Begin DOCUMENT
CONTRACTOR SELECTION AND TRANSACTION COSTS Contractor selection decisions are usually made following pre-selection activities of competition or negotiation (Smith 1986, Lower 1982). Under a competitive contractor selection process, the client will put the works to tender and interested contractors are invited to submit bids. Bidding is pursued either through open or selective tendering. Open tendering allows all interested parties the opportunity to bid for the works. In the selective tendering process, contractors are subject to prequalification. Firms are short-listed on the basis of this prequalification and only a limited number are then invited to bid (Seeley 1984, Willis and Willis 1980). In some circumstances, clients may decide to engage in negotiation with prospective contractors rather than competitive bidding. Tendering may be phased with a short-list generated after the first stage of competition. Negotiation may then be initiated between one or two firms on the short-list and the client and the final contractor selection decision, based upon this negotiation (Kwakye 1994, Mudd 1984).
End DOCUMENT
_TASK TO COMPLETE_
Which works does the passage on contractor selection cite, listed by author and year?
Begin RECORDED DATA
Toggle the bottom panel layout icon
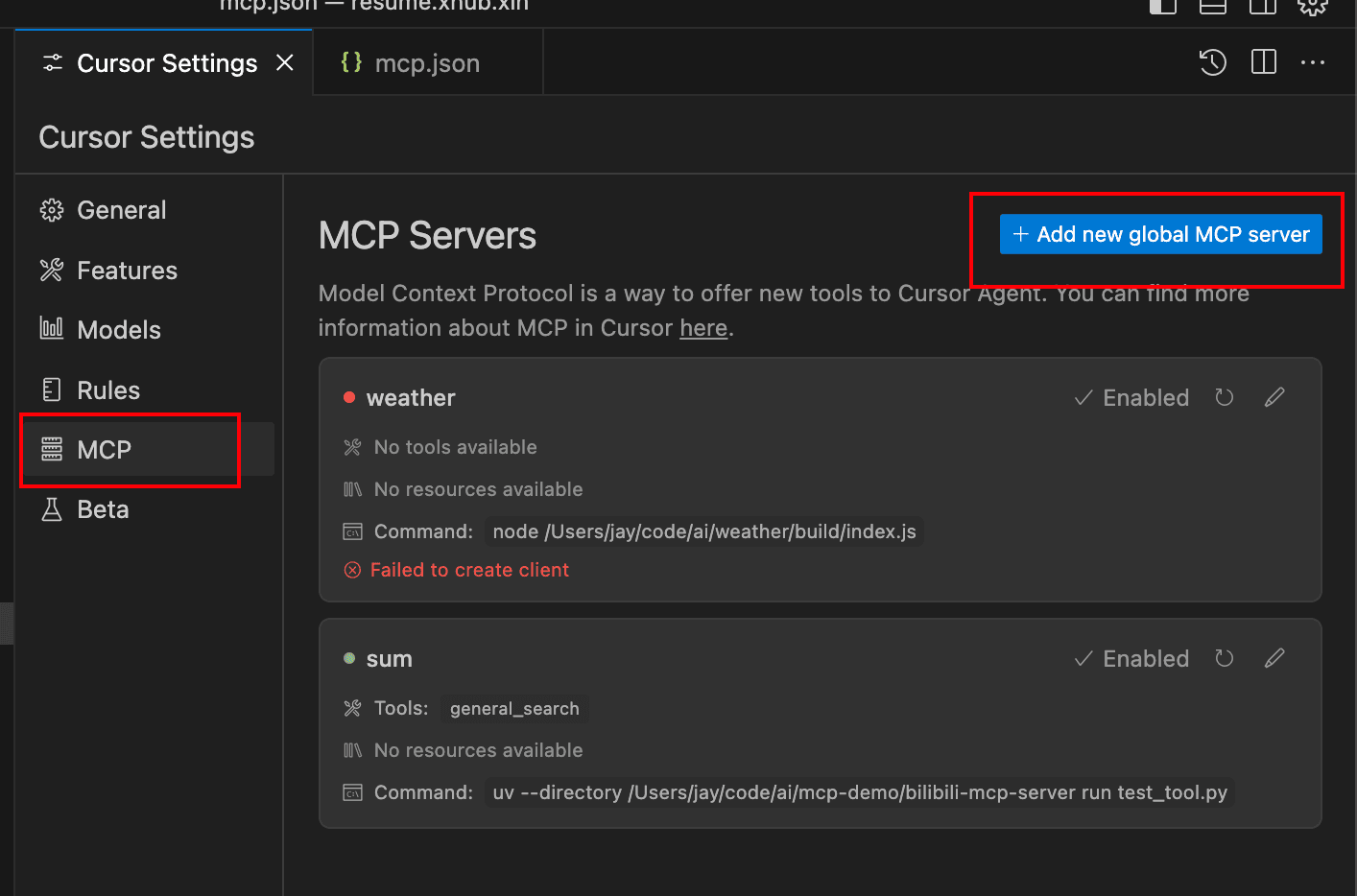Image resolution: width=1357 pixels, height=896 pixels. coord(1213,6)
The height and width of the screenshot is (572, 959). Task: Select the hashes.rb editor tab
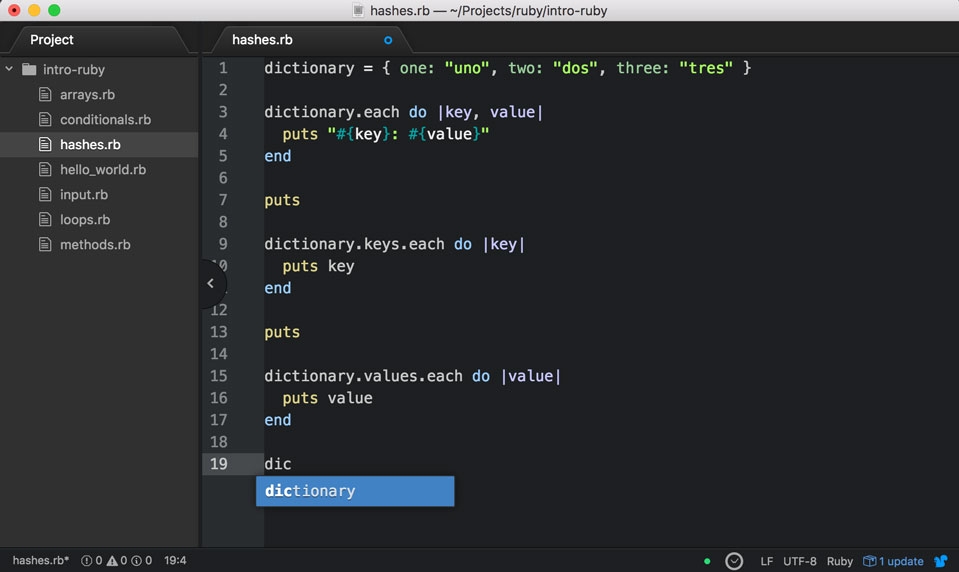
End RECORDED DATA
_WRITTEN REPLY_
Smith 1986, Lower 1982, Seeley 1984, Willis and Willis 1980, Kwakye 1994, Mudd 1984